Apple initiated the $29 battery replacement program after outcry over an iOS 10 update introduced a power management feature that slowed the performance of some older iPhones with degrading batteries. The power management features were designed to prevent unexpected shutdowns and prolong the iPhone's life, but some customers saw it as proof of planned obsolescence.

Apple apologized for the misinformation and introduced the discounted battery replacement program to appease customers.

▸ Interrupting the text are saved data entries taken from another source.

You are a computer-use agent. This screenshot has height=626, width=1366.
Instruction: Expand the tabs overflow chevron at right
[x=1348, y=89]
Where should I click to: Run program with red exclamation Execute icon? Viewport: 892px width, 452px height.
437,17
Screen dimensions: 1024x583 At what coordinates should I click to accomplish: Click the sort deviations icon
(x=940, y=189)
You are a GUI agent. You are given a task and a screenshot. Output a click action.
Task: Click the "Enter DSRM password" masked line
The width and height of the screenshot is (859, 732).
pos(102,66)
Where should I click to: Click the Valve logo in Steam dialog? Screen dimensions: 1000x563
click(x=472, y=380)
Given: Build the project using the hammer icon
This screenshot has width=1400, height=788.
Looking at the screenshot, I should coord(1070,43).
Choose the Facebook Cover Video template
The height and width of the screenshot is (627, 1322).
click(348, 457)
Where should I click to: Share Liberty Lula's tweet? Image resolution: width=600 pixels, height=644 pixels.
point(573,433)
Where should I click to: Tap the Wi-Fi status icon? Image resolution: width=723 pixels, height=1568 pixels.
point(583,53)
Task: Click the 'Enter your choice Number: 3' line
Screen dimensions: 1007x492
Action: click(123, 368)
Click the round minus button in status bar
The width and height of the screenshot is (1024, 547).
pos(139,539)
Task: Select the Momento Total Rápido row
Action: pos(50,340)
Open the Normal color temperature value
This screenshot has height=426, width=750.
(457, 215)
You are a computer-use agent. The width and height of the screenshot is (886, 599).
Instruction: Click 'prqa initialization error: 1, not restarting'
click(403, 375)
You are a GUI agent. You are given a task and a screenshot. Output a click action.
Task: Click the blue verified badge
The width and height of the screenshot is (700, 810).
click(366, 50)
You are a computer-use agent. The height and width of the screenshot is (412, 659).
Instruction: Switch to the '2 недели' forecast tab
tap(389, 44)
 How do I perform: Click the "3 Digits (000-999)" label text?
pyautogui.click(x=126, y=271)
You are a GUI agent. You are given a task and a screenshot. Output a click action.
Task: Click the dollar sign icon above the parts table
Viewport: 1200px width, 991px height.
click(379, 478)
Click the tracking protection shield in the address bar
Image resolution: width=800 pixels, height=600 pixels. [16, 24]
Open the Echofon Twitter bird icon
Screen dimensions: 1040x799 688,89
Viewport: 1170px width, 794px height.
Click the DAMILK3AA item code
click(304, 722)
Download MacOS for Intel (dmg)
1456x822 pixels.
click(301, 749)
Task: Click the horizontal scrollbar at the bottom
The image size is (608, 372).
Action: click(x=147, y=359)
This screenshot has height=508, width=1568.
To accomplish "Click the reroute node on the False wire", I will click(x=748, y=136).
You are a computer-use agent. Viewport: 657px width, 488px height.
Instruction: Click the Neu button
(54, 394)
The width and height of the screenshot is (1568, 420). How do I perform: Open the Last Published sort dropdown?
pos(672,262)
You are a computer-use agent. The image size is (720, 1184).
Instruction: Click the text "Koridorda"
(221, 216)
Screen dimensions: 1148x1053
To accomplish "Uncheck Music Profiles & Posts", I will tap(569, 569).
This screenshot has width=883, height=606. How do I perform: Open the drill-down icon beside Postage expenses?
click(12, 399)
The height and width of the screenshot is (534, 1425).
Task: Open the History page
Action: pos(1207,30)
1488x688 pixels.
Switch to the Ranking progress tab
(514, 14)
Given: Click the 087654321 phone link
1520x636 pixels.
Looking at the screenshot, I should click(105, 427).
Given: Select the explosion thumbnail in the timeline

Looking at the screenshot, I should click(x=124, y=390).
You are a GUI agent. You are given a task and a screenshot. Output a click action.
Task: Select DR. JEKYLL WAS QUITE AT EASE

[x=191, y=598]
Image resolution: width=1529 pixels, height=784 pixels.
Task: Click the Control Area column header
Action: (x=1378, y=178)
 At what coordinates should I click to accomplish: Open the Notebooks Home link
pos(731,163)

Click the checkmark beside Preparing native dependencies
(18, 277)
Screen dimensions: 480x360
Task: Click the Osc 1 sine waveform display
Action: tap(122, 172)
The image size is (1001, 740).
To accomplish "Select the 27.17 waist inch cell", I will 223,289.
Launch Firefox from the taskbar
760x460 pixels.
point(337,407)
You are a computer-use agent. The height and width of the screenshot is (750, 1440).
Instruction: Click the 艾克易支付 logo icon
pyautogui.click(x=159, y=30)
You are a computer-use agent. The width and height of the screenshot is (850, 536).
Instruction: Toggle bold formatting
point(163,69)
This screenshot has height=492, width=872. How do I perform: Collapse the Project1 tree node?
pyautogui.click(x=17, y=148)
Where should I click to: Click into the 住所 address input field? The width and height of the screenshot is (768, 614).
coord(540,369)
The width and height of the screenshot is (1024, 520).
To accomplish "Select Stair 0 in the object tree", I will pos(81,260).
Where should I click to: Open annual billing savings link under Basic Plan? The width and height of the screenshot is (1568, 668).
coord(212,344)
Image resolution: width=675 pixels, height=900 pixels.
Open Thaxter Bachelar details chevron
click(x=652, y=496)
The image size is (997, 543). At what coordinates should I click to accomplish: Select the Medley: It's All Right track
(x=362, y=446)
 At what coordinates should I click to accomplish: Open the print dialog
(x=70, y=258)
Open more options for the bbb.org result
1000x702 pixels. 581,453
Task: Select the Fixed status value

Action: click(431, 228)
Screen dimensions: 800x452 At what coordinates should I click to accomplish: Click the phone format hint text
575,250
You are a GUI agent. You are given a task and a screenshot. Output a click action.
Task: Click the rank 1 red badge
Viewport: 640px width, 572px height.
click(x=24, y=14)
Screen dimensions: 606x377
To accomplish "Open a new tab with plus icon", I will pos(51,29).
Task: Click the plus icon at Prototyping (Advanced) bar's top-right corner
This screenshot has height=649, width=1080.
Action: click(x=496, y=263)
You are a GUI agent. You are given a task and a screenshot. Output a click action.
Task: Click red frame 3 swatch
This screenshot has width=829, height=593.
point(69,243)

In a device with a degraded battery that is experiencing slowdown issues because of performance management software, replacing the battery restores full functionality, which undoubtedly led some customers to stick with an older iPhone rather than upgrade.

In February 2018, Cook said that Apple had not considered how the battery replacement program would impact iPhone upgrade rates, but it's clear it ultimately had an impact on Apple's bottom line.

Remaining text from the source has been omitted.